Misadventures in the Land of Fables #15
The Frogs Who Rode Snakeback appears in Book Three of the Panchatantra. Book Three describes an extended conflict between Crows and Owls. The crows hatch a plan to spy on their enemy. A crow poses as a traitor and joins the other side, when he returns his king praises him for his fortitude, but the crows says he accepted the “great tribulation” of living with their enemies because of the benefits it would bring. He relates this fable to illustrate his point:
An old snake, knowing it could no longer hunt its prey, presents itself to the frogs and solicits their pity with a tale of misfortune and a curse laid upon it by a holy man. The curse condemns the snake to becoming a beast of burden to its former prey, the frogs, and to live only what they might afford him. The king of the frogs makes the snake his mount and pledges to keep it suitably fed and watered. The snake endures this subjugation so that it may eat well in its old age.
AN ODD NARRATIVE
The character of the aging predator who tricks its prey into providing for it turns up in Aesop as well, where they meet with varying degrees of success—here we witness a notably subdued outcome. And the advice is more strategic than the clear or self-evident morals found in Aesop.

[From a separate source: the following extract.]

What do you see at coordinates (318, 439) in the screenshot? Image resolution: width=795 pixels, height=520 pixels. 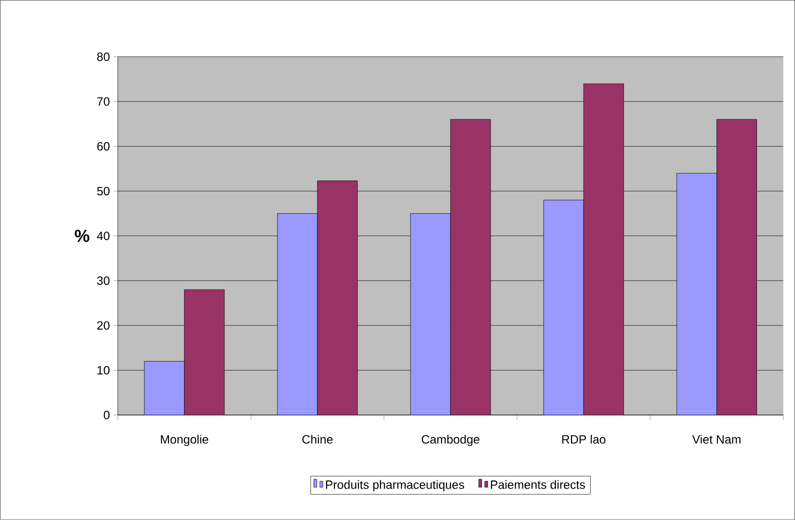 I see `x-tick-label: Chine` at bounding box center [318, 439].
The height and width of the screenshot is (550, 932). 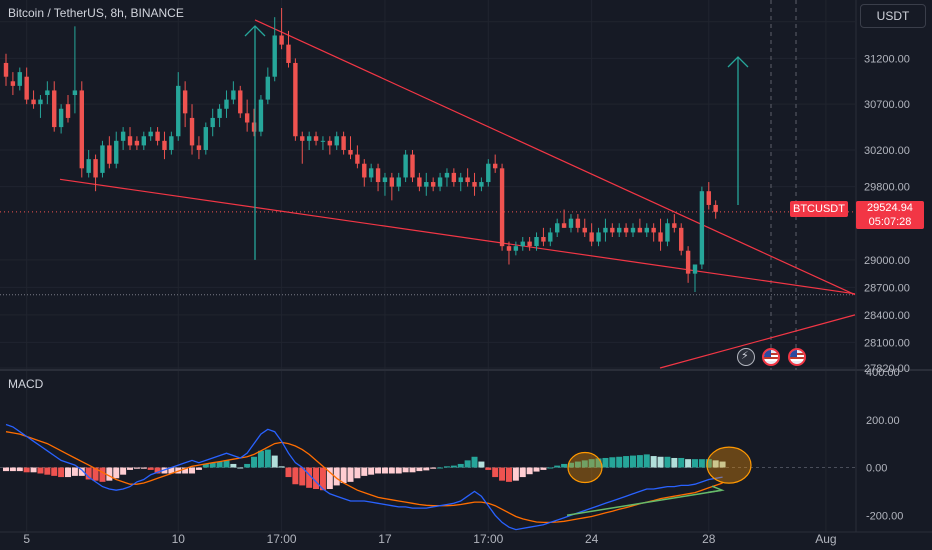 I want to click on projection-arrow-left-head, so click(x=255, y=31).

But it’s an odd narrative structure for a fable. Half the action occurs in flashback, in a story within a story, that persuades the frogs to provide for it: the snake confesses to an accidental attack on a young boy, after chasing a frog into his house; but he boy was the son of a holy man and the holy man lays a curse upon the snake. Back in the present, all that remains is for the king of the frogs to make his decision.

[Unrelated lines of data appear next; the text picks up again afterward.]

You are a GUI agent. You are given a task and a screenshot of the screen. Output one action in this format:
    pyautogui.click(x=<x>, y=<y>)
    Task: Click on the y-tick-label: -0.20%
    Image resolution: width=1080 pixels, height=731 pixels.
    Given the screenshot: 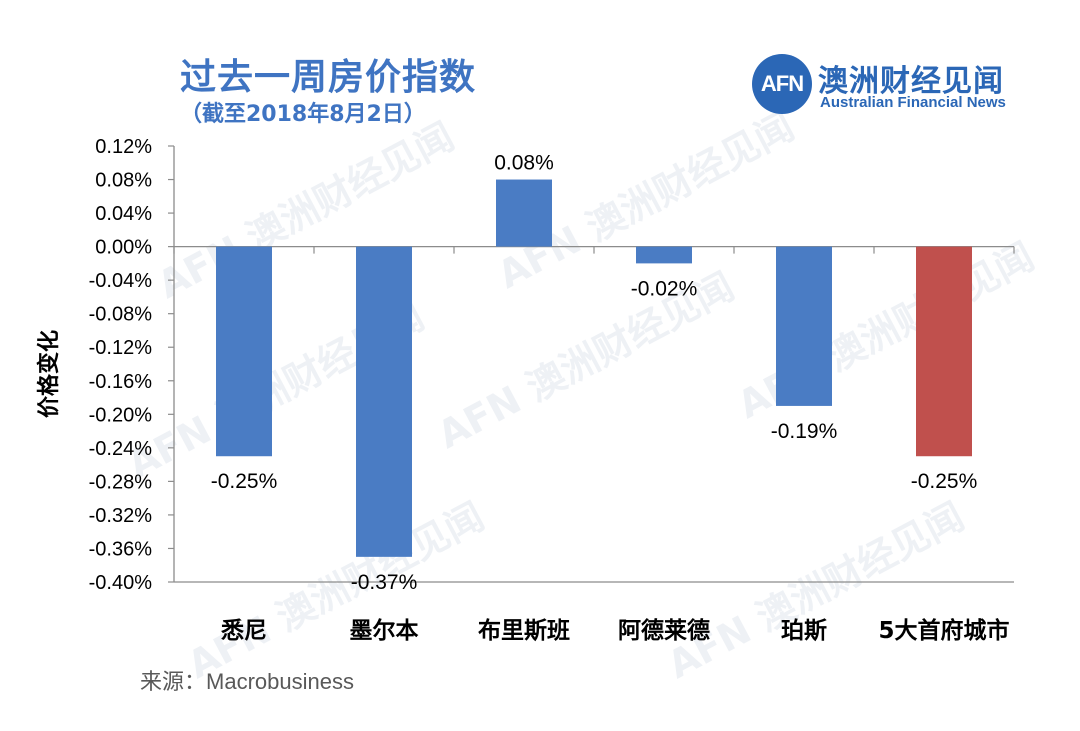 What is the action you would take?
    pyautogui.click(x=121, y=415)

This is a confidence trick. A pitch, a deal, larded with emotion and pretended low-status. The frogs believe the snake because his proposition flatters them, by comparison; they feel superior, and the king seizes the opportunity for aggrandisement. Thus they agree to let the snake eat some of their number.
THE ORDINARY FOLK PAY THE PRICE
The vanity of the king was the grit that worked its way into my soft grey matter. The price of this vanity was the slaughter (of some) of his subjects. In Calila and Dimna, they agree terms: two frogs a day; in the Panchatantra, the snake’s trick is structured so that his need for food is explicitly tied to his ability to perform as the king’s mount, once the king becomes attached to the arrangement he allows the snake to eat its fill of the plebeian frogs.
It’s troubling enough in the Lion and the Hares when the animals of the forest agree to offer themselves to placate the rampaging lion. It’s an atrocity. But when it is enacted merely for the glory and gratification of the king, it is obscene. Maybe in ancient history calculated loss of life for your monarch was less controversial. It is not something I can countenance.
Confidence tricks and self-aggrandizing leaders are not anachronisms, unfortunately.